• **ДАННЫЙ ТЕКСТ**
ПЕРВОЕ ПОСЕЩЕНИЕ ТОЛСТОГО
20 декабря 1890 г.
Наконец-то я увиделся со Львом Николаевичем Толстым! Только сегодня ночью я приехал из Ясной Поляны, где провел время с десяти часов утра до половины двенадцатого ночи. Пользуясь тем, что не все время в Ясной Поляне я был с Толстым и его семьей, я делал наедине карандашом заметки в мою дорожную записную книжку и теперь, вернувшись в Москву, по этим записям и по памяти восстанавливаю мои беседы с Толстым. Вот разговоры с ним об искусстве и литературе.
Толстой: Во всяком произведении должны быть три условия для того, чтобы оно было полезно людям: а) новизна содержания, б) форма, или, как принято у нас называть, талант, и в) серьезное, горячее отношение автора к предмету произведения. Первое и последнее условия необходимы, а второго может и не быть9. Я не признаю таланты, а нахожу, что всякий человек, если он грамотен, при соблюдении двух других указанных мною условий может написать хорошую вещь. Я собирался вам на эту тему писать огромное письмо, но я знал, что оно разрастется в целую статью, и очень рад, что могу теперь переговорить с вами лично. Для примера я укажу на известных наших писателей. Достоевский — богатое содержание, серьезное отношение к делу и дурная форма. Тургенев — прекрасная форма, никакого дельного содержания и несерьезное отношение к делу. Некрасов — красивая форма, фальшивое содержание, несерьезное отношение к предмету и т. д.
Современная литература вся основана на прекрасной форме и на отсутствии новизны в сюжете. Прочтите Евгения Маркова10, Максима Белинского11, Антона Чехова12 и др. Форма доведена до совершенства. А кому какую пользу принесет все их писанье!.. Они все выработали путем навыка известный слог, набили, так сказать, перо — и им пишется легко. Но где же то новое, что должно двигать общество, указывать ему на его недостатки, открывать ему глаза на новое явление духовного мира, на новый путь нравственного совершенствования? Этого нового у них нет! Все наши современные писатели описывают очень интересно и по большей части цинично любовь, женщин, разные случаи жизни... Но где же идея в их произведениях? Прочтешь их и спрашиваешь: «Зачем человек писал все это, тратил время, работал?». Ответ готов: или для славы, или для материальной выгоды. И то и другое ужасно и гадко. Живое слово есть средство, с которым обращаться, как с вещью, нельзя. Не верьте поэтам, когда они станут говорить вам, что пишут ради «искусства для искусства». Нет! Или корысть или желание, чтобы о них говорили, ими двигают. Я сам писал много, и если говорю вам это, то потому, что сам я грешил прежде желанием, чтобы обо мне говорили. На мой взгляд, разные юбилеи так называемых «маститых поэтов» — позор для русского имени. Например, известный вам Фет. Человек пятьдесят лет писал только капитальные глупости, никому не нужные, а его юбилей был чем-то похожим на вакханалию: все старались его уверить, что он пятьдесят лет делал что-то очень нужное, хорошее... И он сам в это верит. В этом-то весь комизм таких юбилеев13.

• **ИСХОДНЫЕ ДАННЫЕ**
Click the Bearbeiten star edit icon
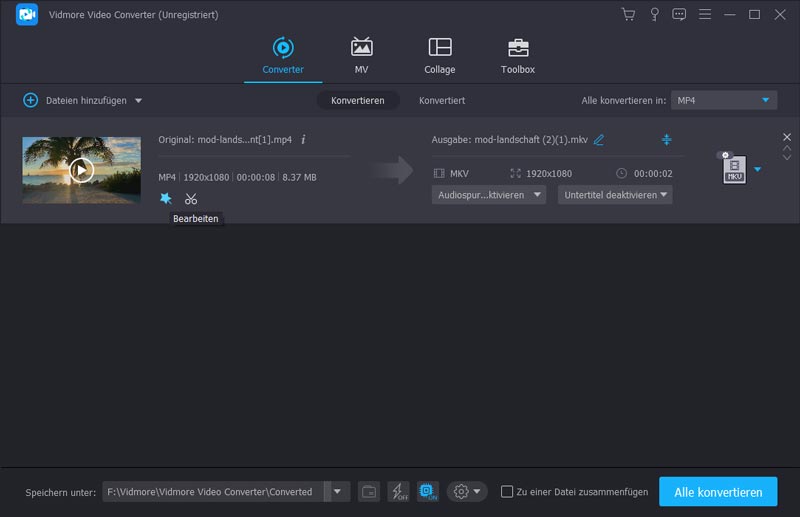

• **ЗАДАЧИ ДЛЯ РЕШЕНИЯ**
**A.** Судя по тексту о первом посещении Толстого, с какого и до какого часа автор пробыл в Ясной Поляне?
**B.** Назовите все условия, которые, по словам Толстого в тексте о первом посещении Толстого, должны быть во всяком произведении, чтобы оно было полезно людям.
**C.** Переведите на английский язык предложение из текста о первом посещении Толстого: «Живое слово есть средство, с которым обращаться, как с вещью, нельзя».

• **РЕЗУЛЬТАТЫ**
**A.** С десяти часов утра до половины двенадцатого ночи.

**B.** Новизна содержания; форма, или, как принято называть, талант; серьезное, горячее отношение автора к предмету произведения.

**C.** The living word is a means that cannot be handled like a thing.